The University of Stirling is partnering with the University of Birmingham, as part of a broader consortium of key stakeholders from across the four nations of the UK, to develop a new Centre for adult social care.
The new Centre - IMPACT (Improving Adult Care Together) - has been funded by the Economic and Social Research Council (ESRC), part of UK Research and Innovation and the Health Foundation, and will be the first Centre of its kind in the UK.
The Centre will receive funding of £15 million over the next six years and aims to:
• Lead the way in helping people working in adult social care, carers, and the people they support make better use of high-quality, practice-based evidence to support innovation in adult social care
• Build capacity and skills in the adult social care workforce
• Help develop sustainable and productive relationships between all of those working across adult social care
• Improve our understanding of what helps or hinders when putting evidence into practice
Professor Alison Bowes, Dean of the University of Stirling’s Faculty of Social Sciences, will be part of the new centre’s Leadership Team. She will be supported by Stirling colleagues Professor Lena Dominelli, Professor Catherine Hennessy, Dr Kathryn MacKay, Professor Judith Phillips, Professor Alasdair Rutherford and Dr Karen Watchman.
Dean of the University of Stirling’s Faculty of Social Sciences
We’re delighted to be part of this important programme which is working across the four nations of the UK to improve the lives of people who use services, and make sure that the services use the best evidence to support their work.
Recognising the combined value of good practice and robust evidence from different sources, the Centre will bring together people with lived experience of social care, those providing unpaid care, people working in adult social care, experts in the mobilisation and implementation of evidence, social care providers, commissioners and policy experts, and academic teams from across the UK.

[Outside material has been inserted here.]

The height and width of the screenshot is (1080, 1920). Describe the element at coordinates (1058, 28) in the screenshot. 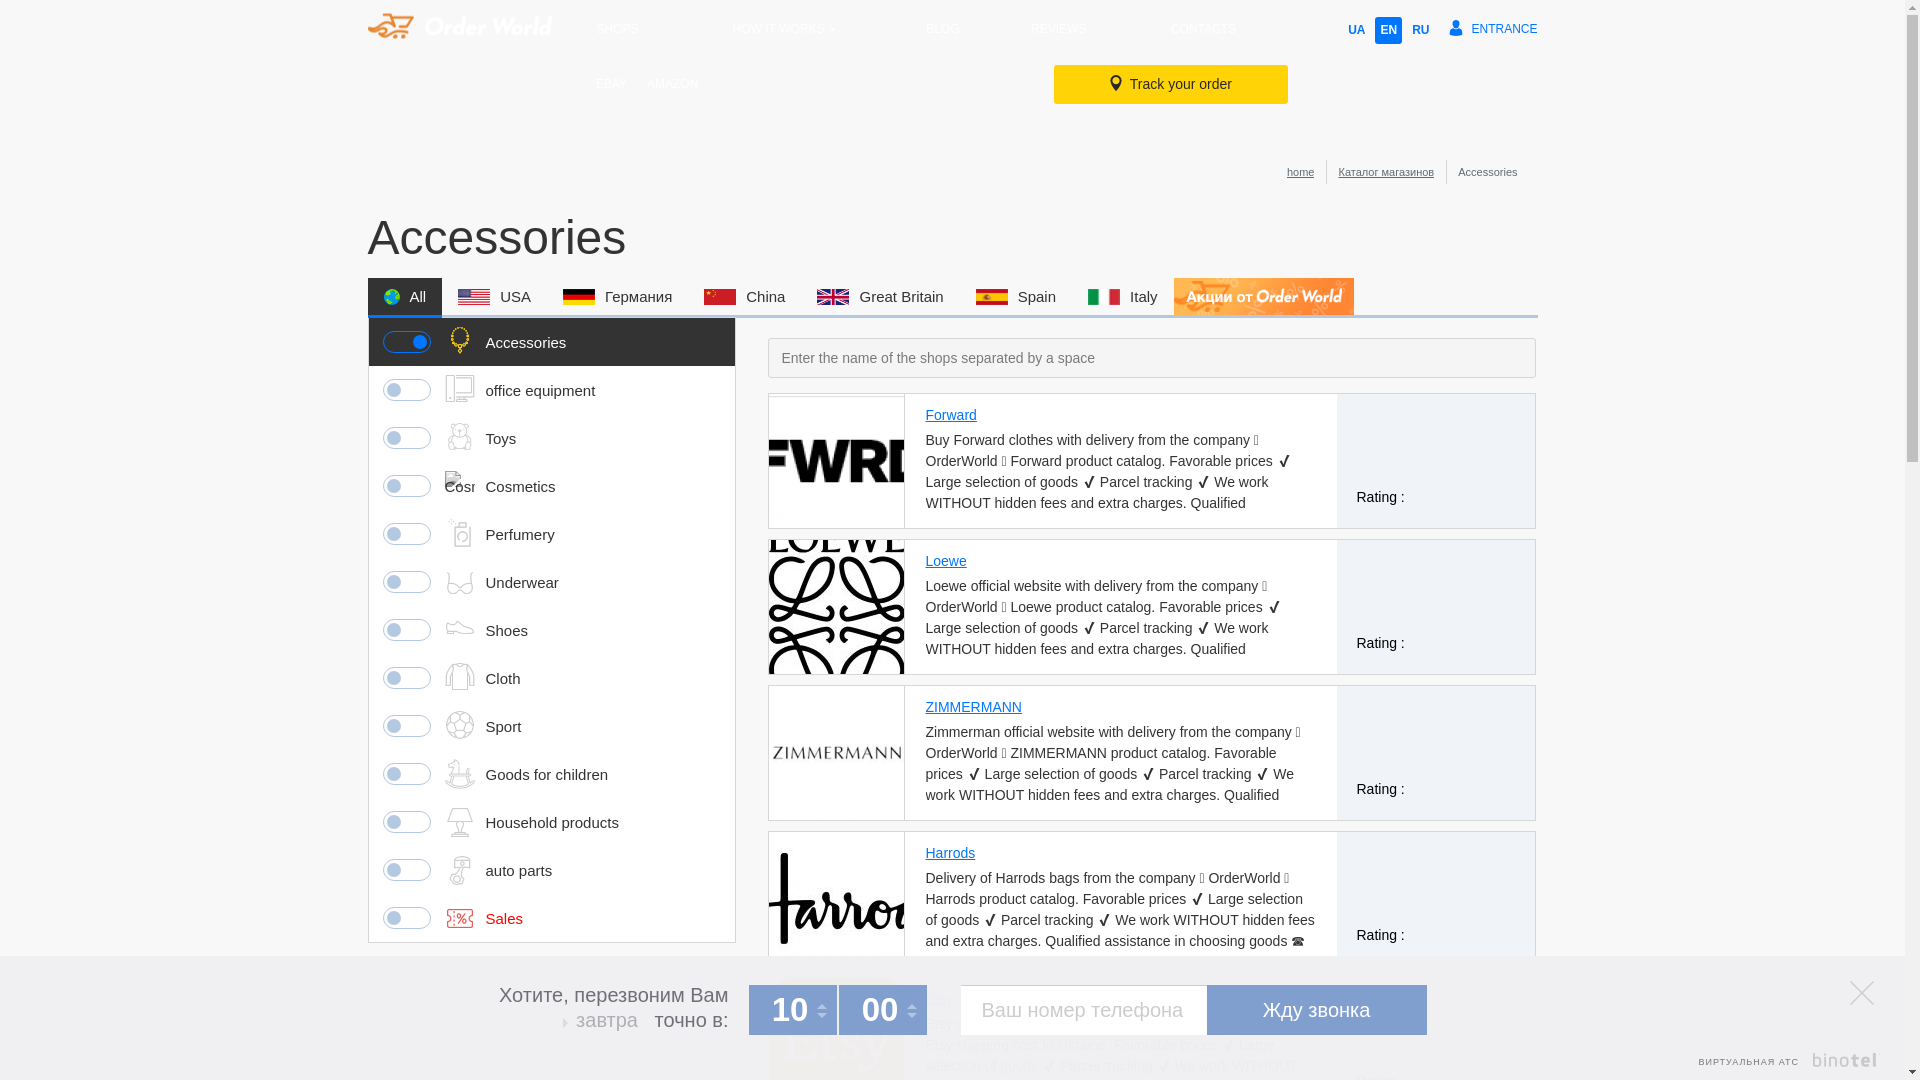

I see `REVIEWS` at that location.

Together with stakeholders in adult social care and beyond, the IMPACT team will agree priorities and design, establish, deliver and evaluate the Centre’s work programme, aiming to lead to sustainable change in the use of evidence in adult social care.
Jon Glasby, Professor of Health and Social Care at the University of Birmingham and IMPACT’s director said: “Adult social care touches people’s lives in such important and intimate ways, and it’s crucial that it’s based on the best possible evidence of what works.
“Good care isn’t just about services, it’s about having a life – and the ESRC and the Health Foundation are providing a once-in-a-generation opportunity to make a real difference.”
ESRC Executive Chair, Professor Alison Park, said: “The complex nature of the social care system means that frontline practice does not always benefit sufficiently from the evidence we already have about what works.
“The increased implementation of evidence-based innovations and improvements in adult social care are crucial to ensuring better outcomes for the many people who use these services, and their carers and families. Finding a way to make this happen is challenging – but the prize, in terms of improvements to adult social care, makes it essential.”
Will Warburton, Director of Improvement, the Health Foundation, said: “The fragmented nature of the adult social care sector poses real challenges for ensuring the consistent provision of evidence-based, high quality care and support.
“The IMPACT Centre will work alongside people with experience of care, carers, commissioners and providers to develop practical support that will increase the use of high-quality research evidence in the adult social care sector across the UK.”
The Centre will receive phased funding until 2027, and builds on previous ESRC investments in social care including the Sustainable Care Research Programme, and ESRC’s Innovation in Social Care Initiative. The Centre has been funded by ESRC through UKRI’s Strategic Priorities Fund (SPF).